__Saved data entries__.
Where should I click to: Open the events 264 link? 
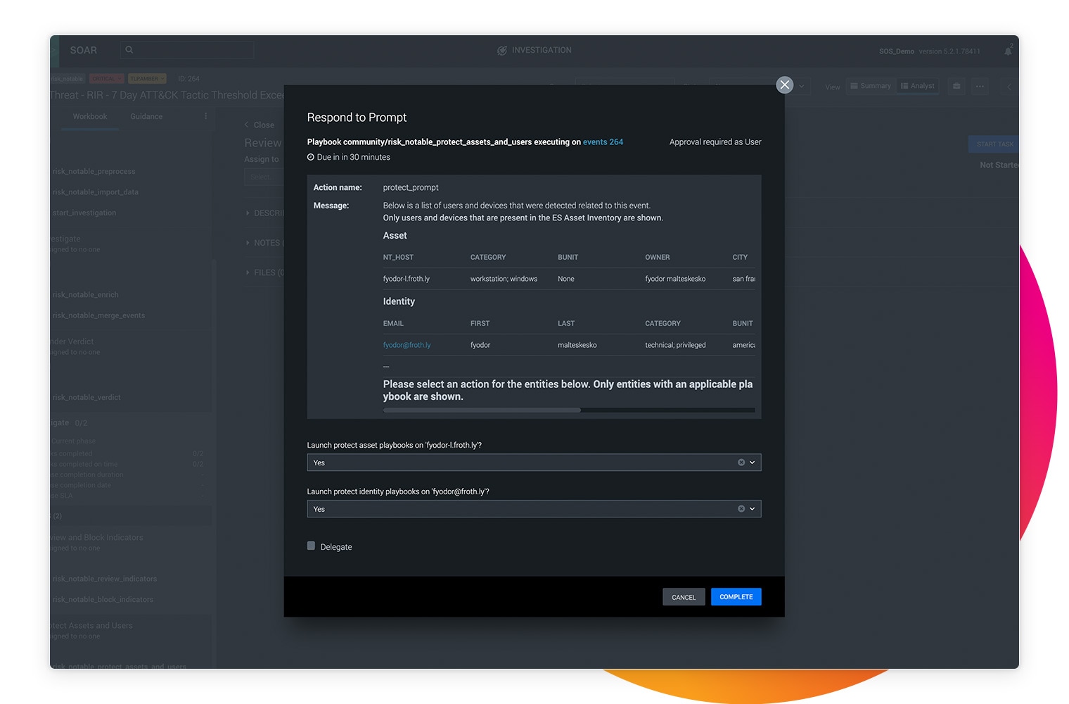pos(603,142)
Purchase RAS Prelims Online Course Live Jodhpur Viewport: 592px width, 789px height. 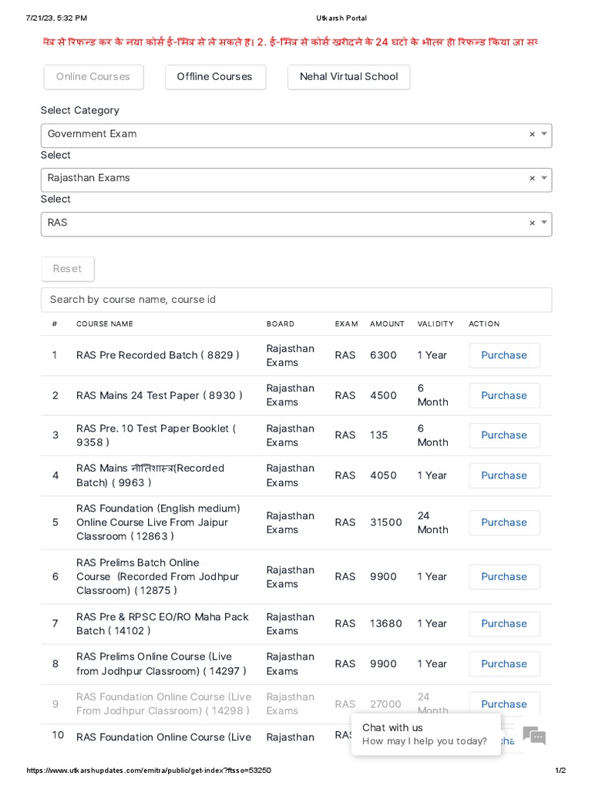(504, 663)
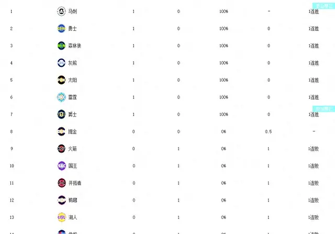Click the cyan zone tag beside rank 7
Screen dimensions: 335x234
point(321,109)
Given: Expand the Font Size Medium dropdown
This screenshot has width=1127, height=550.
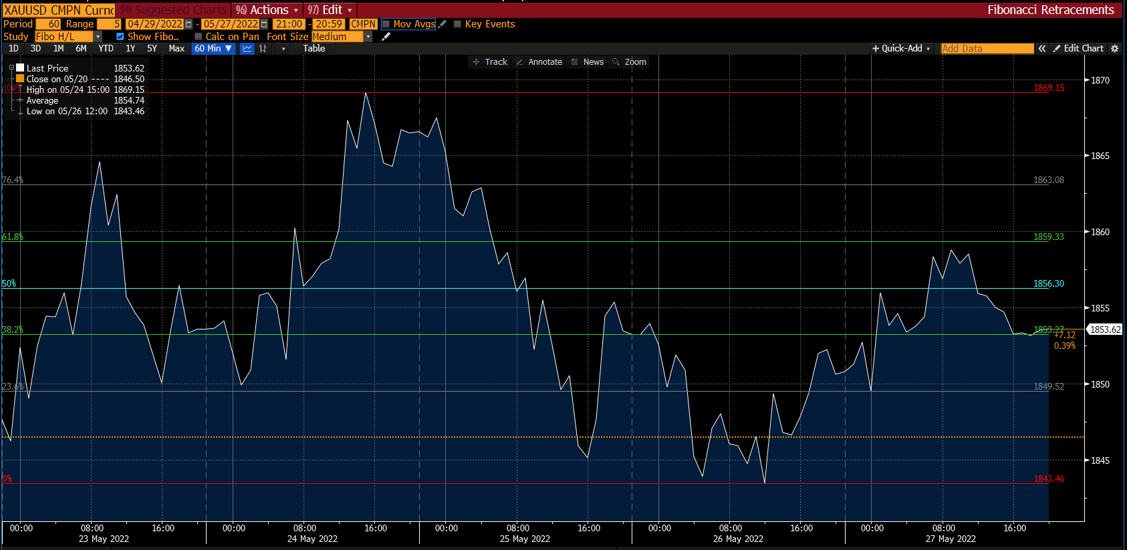Looking at the screenshot, I should click(x=368, y=37).
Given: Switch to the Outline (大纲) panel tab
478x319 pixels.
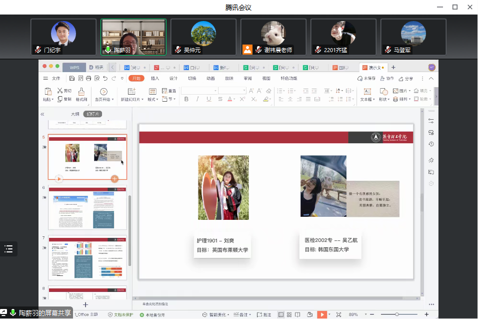Looking at the screenshot, I should tap(75, 114).
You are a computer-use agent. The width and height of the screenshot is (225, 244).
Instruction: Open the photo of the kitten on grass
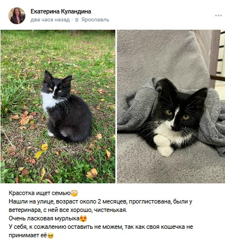point(58,106)
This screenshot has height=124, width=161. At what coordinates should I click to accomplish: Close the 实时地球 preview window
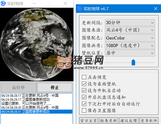65,3
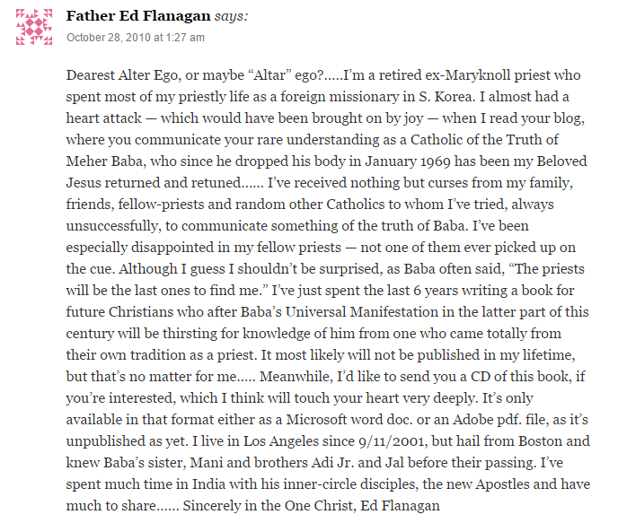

__The problem__.
Look through the records above and please copy every line in which the string "Given" occurs.

__Result for this task__.
Given: Expand the Font Size Medium dropdown
Given: Switch to the Outline (大纲) panel tab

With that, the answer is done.